§ WORK ORDER: The answer must repeat every record exactly, with all pictures omitted.

§ STUDY MATERIAL:
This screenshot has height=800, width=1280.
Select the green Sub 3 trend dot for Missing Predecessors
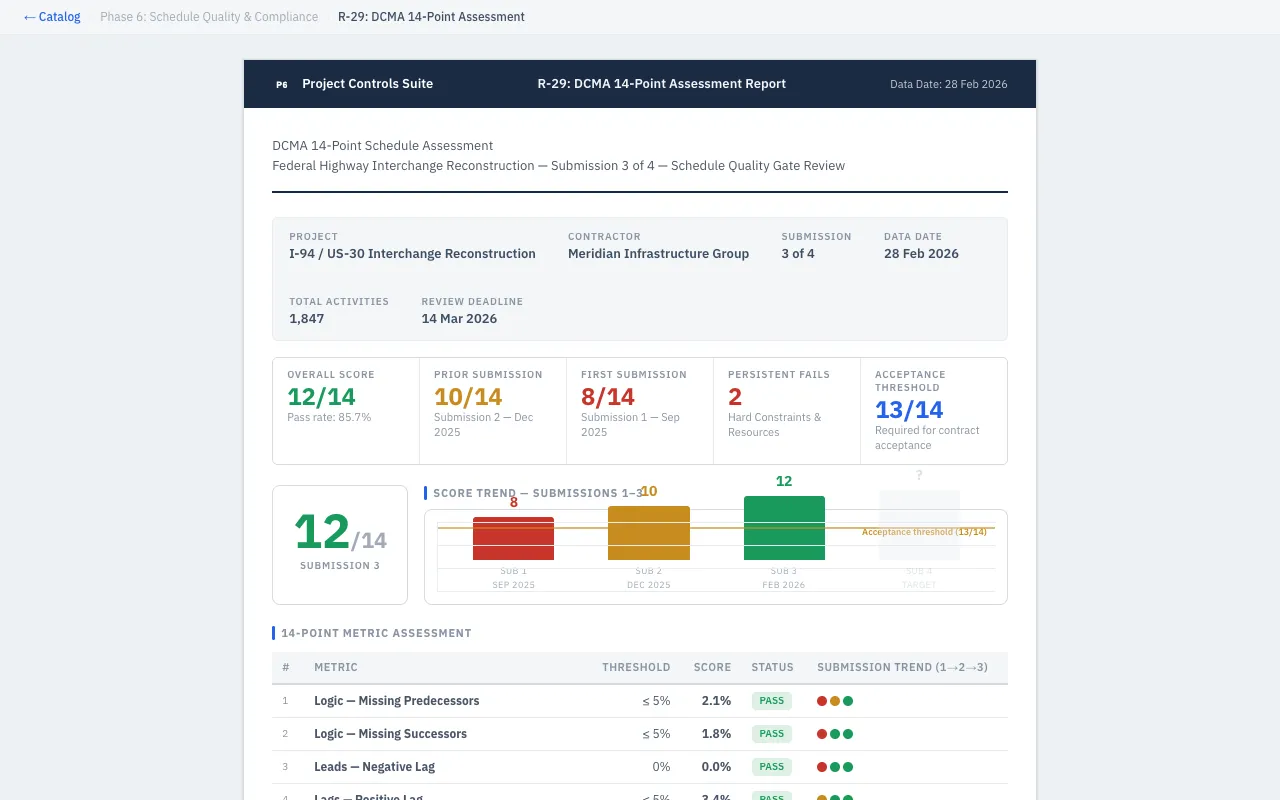(849, 700)
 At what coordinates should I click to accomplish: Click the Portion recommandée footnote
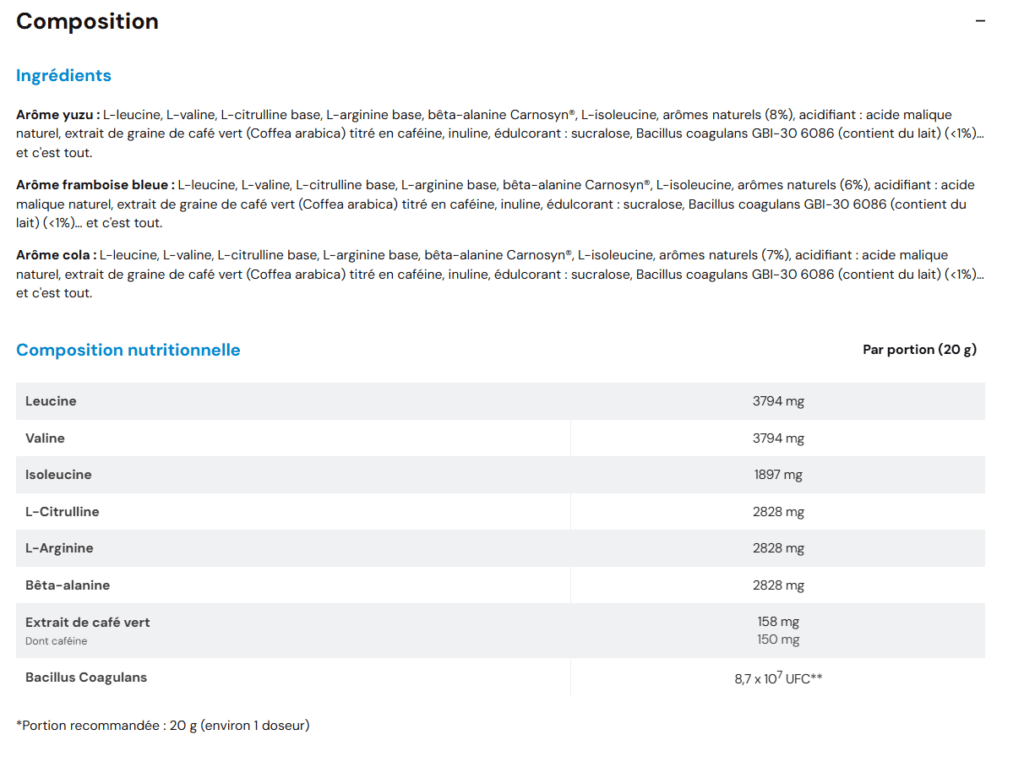point(163,725)
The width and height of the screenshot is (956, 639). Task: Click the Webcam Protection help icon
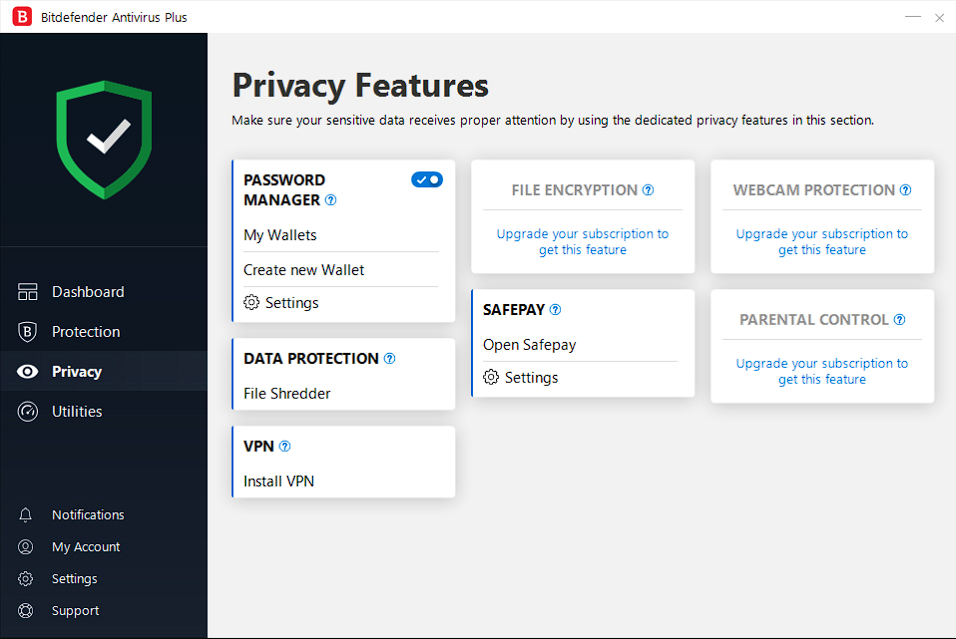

§ RESPONSE FOR THIS EXERCISE:
This screenshot has height=800, width=1280.
Select the green Sub 3 trend dot for Missing Predecessors
(849, 700)
 At what coordinates should I click to accomplish: Click the Portion recommandée footnote
point(163,725)
The width and height of the screenshot is (956, 639). Task: Click the Webcam Protection help icon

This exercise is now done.